Taking a sleep aid that lasts longer than your proposed time of sleep is not a good idea. In other words, don't take something that lasts for 8 hours when the max sleep you will can get is 4 or 5 hours.


travelwoman Nov 13th, 2004 07:07 AM

It strikes me funny that people jump down your throat if you complain about the dollar but nobody says "hey, its jetlag, deal with it and you should be lucky you get to go!" Personally, its no big deal. The first day is tiring but by the next your ready to jump on the metro and head to Sacre Coeur and have some Coquille St Jaques. Pas de probleme. C'est rien la!! Coming home is somewhat tough. Going west aint fun but I never cared much for California anyway. Sorry!

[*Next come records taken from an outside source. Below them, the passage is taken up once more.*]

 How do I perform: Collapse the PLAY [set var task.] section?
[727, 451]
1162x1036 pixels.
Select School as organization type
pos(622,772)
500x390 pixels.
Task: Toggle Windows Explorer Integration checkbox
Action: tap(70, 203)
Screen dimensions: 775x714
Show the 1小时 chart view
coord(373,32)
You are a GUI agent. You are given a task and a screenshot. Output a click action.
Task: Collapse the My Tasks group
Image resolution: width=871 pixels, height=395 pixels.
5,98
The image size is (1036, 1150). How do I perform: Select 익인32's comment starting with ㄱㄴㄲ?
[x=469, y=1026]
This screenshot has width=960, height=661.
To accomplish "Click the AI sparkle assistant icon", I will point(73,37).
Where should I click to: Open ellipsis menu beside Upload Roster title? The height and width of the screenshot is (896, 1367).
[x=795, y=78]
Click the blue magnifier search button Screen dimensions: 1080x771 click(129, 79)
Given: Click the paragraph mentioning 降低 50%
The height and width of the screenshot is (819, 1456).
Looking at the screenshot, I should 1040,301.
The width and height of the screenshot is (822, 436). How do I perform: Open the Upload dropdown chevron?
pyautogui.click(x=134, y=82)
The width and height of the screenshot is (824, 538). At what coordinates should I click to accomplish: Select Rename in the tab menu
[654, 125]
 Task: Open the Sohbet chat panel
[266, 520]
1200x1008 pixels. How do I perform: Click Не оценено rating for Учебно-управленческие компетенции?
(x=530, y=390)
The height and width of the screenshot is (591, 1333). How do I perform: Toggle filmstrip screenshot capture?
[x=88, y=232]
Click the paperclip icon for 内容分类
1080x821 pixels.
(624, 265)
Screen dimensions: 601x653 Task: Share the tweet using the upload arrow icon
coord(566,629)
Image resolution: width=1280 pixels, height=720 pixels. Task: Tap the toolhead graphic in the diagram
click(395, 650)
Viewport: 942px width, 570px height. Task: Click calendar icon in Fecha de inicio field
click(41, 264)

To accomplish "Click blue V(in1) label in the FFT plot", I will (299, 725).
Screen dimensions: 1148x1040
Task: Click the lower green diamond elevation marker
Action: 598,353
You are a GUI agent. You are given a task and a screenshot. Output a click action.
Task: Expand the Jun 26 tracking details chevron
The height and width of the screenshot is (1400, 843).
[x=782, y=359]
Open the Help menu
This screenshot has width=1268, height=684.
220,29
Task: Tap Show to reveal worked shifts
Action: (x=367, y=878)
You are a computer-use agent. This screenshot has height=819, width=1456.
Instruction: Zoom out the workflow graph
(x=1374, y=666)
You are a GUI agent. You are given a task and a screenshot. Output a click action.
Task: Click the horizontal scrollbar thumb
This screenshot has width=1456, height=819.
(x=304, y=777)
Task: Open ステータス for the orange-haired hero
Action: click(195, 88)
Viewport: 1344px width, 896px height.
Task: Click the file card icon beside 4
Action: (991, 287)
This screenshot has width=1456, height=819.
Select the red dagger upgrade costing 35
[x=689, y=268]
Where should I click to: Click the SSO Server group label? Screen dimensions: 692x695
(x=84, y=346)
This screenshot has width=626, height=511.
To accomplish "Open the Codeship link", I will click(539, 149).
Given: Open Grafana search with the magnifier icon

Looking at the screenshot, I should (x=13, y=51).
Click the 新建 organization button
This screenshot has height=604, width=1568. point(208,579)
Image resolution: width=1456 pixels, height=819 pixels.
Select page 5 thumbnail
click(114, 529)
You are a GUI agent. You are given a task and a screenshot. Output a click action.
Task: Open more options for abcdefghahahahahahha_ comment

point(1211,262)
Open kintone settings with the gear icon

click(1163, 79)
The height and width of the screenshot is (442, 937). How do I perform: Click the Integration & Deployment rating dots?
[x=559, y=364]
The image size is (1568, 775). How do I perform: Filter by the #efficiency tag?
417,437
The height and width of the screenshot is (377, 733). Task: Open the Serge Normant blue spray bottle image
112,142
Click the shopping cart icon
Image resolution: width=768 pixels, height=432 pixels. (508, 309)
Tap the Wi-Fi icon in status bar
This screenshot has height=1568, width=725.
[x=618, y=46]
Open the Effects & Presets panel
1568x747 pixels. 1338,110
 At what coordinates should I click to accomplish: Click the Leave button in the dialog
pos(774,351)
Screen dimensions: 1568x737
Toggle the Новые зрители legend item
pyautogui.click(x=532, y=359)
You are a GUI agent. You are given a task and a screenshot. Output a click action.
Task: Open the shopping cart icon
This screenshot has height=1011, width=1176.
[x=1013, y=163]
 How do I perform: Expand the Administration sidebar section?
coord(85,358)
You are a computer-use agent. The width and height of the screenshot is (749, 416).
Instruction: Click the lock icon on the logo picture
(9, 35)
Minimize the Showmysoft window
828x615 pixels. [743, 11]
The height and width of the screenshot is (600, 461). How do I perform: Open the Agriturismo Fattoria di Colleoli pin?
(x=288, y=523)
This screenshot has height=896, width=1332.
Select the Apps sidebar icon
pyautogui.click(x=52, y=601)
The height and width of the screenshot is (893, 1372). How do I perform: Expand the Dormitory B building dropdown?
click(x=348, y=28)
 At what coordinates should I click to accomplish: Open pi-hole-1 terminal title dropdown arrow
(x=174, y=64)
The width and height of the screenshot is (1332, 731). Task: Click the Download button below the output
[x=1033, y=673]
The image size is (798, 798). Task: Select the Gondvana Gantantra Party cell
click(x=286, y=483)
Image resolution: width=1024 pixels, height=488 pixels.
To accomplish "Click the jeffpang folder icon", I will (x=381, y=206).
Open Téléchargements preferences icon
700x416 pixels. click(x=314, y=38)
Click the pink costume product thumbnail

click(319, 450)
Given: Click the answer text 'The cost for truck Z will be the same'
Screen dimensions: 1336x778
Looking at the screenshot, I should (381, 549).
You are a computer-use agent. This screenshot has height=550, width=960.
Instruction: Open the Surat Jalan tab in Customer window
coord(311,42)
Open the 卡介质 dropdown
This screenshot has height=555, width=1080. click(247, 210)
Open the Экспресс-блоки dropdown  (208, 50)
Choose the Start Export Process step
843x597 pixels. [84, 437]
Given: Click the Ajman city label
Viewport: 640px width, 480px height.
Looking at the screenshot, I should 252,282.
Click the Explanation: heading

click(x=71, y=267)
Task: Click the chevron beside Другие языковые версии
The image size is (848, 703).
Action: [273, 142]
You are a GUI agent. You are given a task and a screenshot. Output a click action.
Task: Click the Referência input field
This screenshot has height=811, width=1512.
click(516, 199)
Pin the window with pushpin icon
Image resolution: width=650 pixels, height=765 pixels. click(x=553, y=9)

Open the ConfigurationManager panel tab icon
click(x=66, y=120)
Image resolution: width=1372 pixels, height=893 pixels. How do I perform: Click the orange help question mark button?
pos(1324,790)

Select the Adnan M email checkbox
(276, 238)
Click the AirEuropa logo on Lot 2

allanc Nov 13th, 2004 07:42 AM

We go to London often, and usually on an evening flight arriving LHR anywhere between 8-11ish. We sleep a little but now we seldom eat the meal and we drink lots of water. We have found the best way to do it is to arrive, check in, shower, and get out of the room. We walk for an hour or so, grab a light lunch, and then just keep going. We have an ealy dinner, say sixish, stay up until 9:30 and then sleep. ALl is back to normal for us by the next day. I find if I sleep after first checking in it takes me a few days to catch up. And....I hate wasting the time sleeping on my first day in London or wherever it may be.

Grasshopper Nov 13th, 2004 08:15 AM

My big problem is 2 AM for the entire first week. Even if I put myself on a local regimin right away, I am wide awake at 2 AM. I get a ton of reading done.